BRANO DA LEGGERE:
########

Il trionfo di Flow agli Oscar – ma anche ai César – ha segnato un momento significativo per l’animazione europea, confermando il talento di Gints Zilbalodis e la sua capacità di costruire universi visivi e narrativi unici. Il film, prima statuetta lettone, con la sua poetica visione di un mondo sommerso e la lotta per la sopravvivenza di un gruppo di animali guidati da un gatto riluttante, non è solo una meraviglia tecnica ma anche un racconto emotivamente coinvolgente.
Si tratta però dell’apice di un percorso.
Negli ultimi anni, il panorama dei film d’animazione non americani candidati o vincitori dell’Oscar ha mostrato una crescente apertura dell’Academy verso visioni alternative rispetto alle produzioni statunitensi dominate da Disney e Pixar.
Tra questi spicca Mirai di Mamoru Hosoda, che nel 2019, candidato come miglior film d’animazione, ha rappresentato un’eccezione significativa per il Giappone, tradizionalmente legato ai capolavori dello Studio Ghibli.
Più di recente, Marcel the Shell with Shoes On, pur essendo una produzione ibrida tra live-action e animazione, ha dimostrato come ci sia spazio per narrazioni indipendenti e innovative.
L’animazione giapponese ha continuato a giocare un ruolo di primo piano, con film come Il ragazzo e l’airone di Hayao Miyazaki, che ha riconfermato il maestro dello Studio Ghibli come una forza inarrestabile nel settore. Si tratta del più clamoroso caso di film d’animazione non americano che ha vinto la statuetta, con il precedente, nel 2003, de La città incantata, sempre di Miyazaki.

########

IL MATERIALE:
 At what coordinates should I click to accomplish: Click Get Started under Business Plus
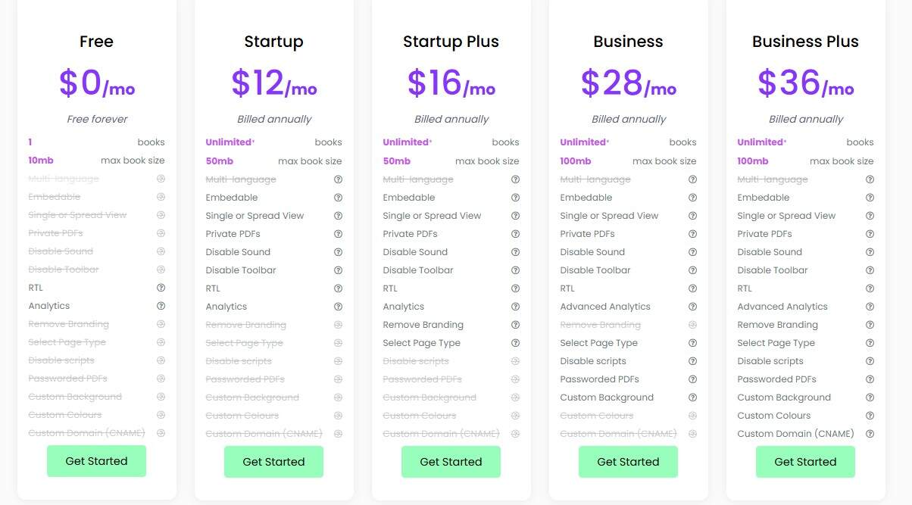point(805,461)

########

ESERCIZI:
a - Elenca tutti i titoli di film citati nel brano da leggere sull'animazione agli Oscar.
b - Rispondi in breve alle seguenti domande sul brano da leggere:
(i) Chi è il regista di Flow?
(ii) In quale anno Mirai è stato candidato come miglior film d'animazione?
(iii) Tra quali due forme si colloca la produzione ibrida Marcel the Shell with Shoes On?

SOLUZIONI:
a - Flow, Mirai, Marcel the Shell with Shoes On, Il ragazzo e l'airone, La città incantata

b -
(i) Gints Zilbalodis
(ii) Nel 2019
(iii) Tra live-action e animazione